+++ Input for this task +++
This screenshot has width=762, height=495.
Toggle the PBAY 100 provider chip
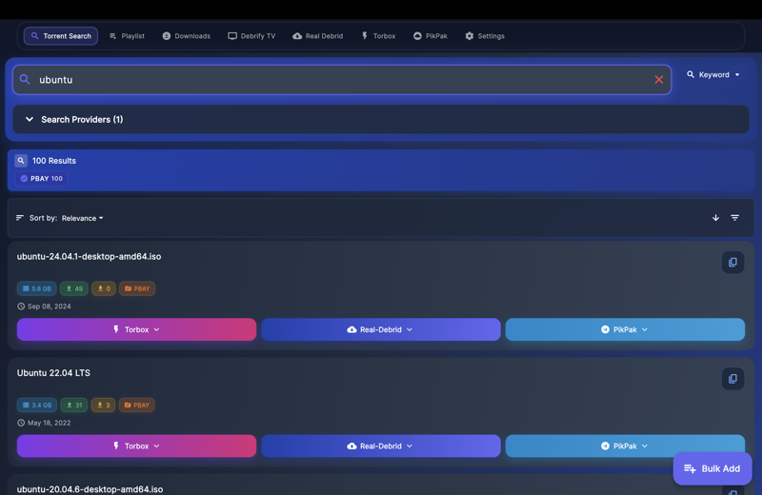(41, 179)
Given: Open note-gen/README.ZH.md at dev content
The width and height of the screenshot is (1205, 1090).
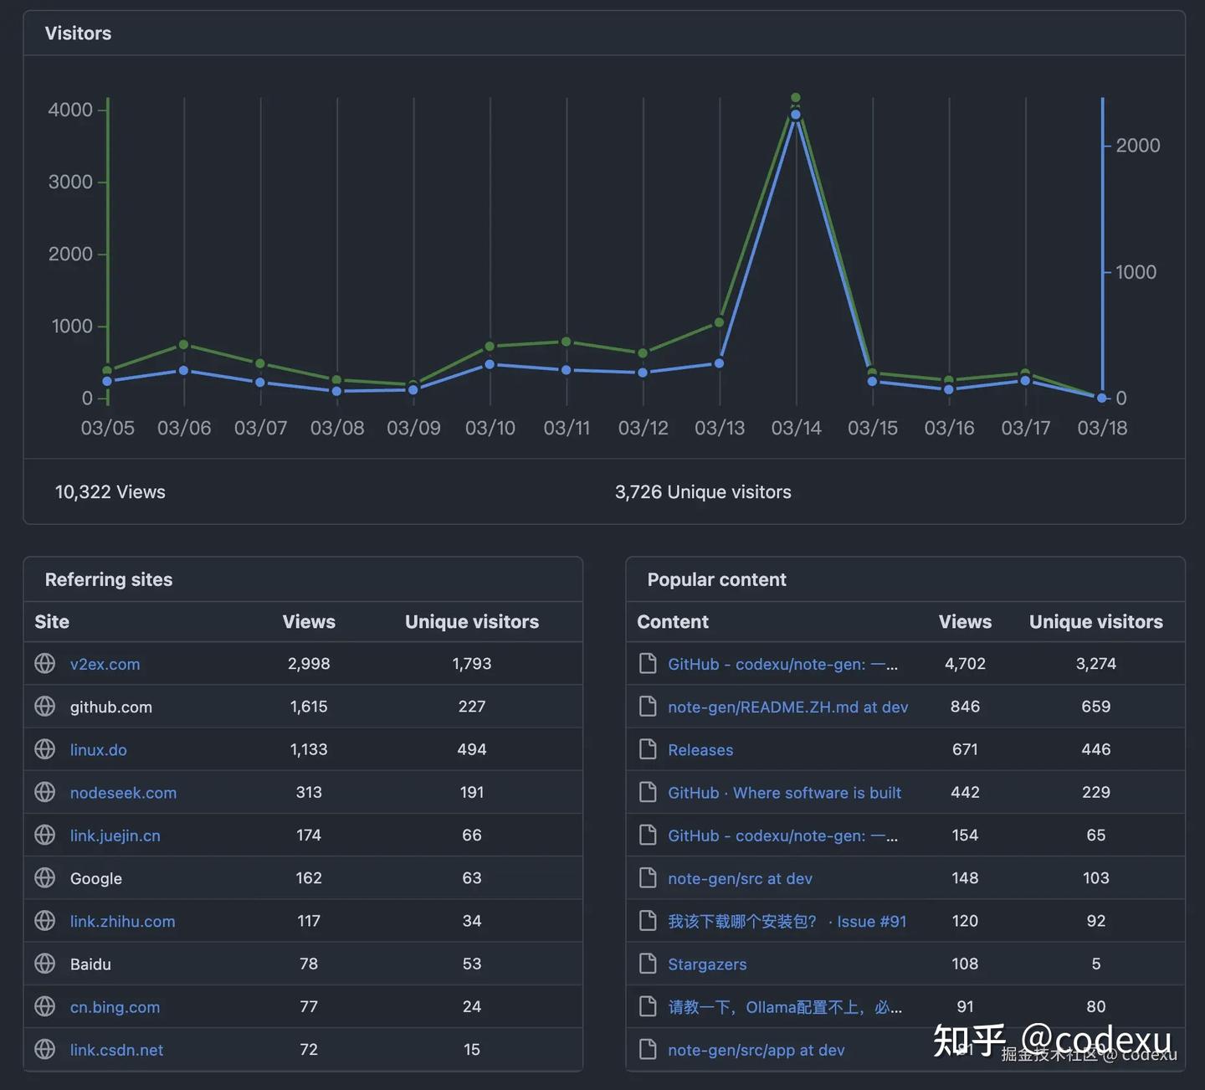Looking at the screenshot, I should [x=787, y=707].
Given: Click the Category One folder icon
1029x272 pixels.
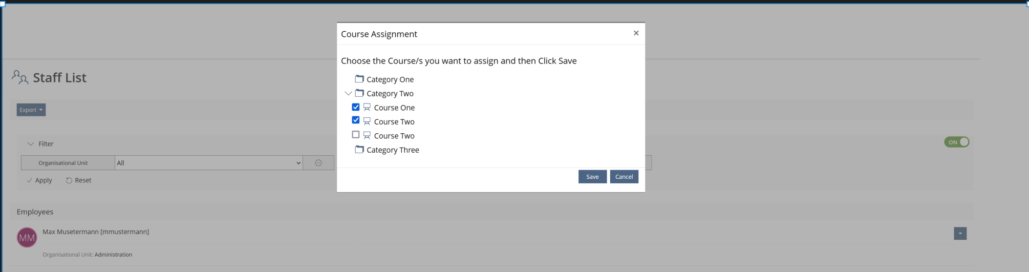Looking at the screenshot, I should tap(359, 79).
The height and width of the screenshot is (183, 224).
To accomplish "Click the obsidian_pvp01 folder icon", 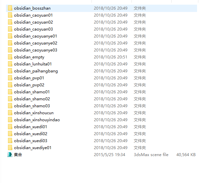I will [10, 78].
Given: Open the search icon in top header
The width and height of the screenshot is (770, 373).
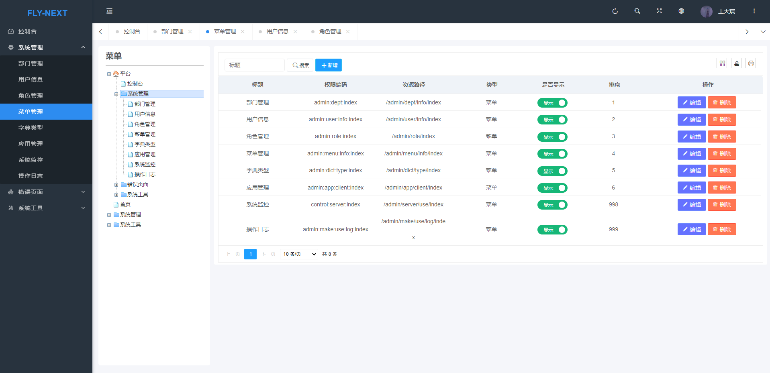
+++
_Brief_
Scan the material above for the string "Given" and report each line where you find it.

_Output of the task_
Given: Open note-gen/README.ZH.md at dev content
Given: Click the Category One folder icon
Given: Open the search icon in top header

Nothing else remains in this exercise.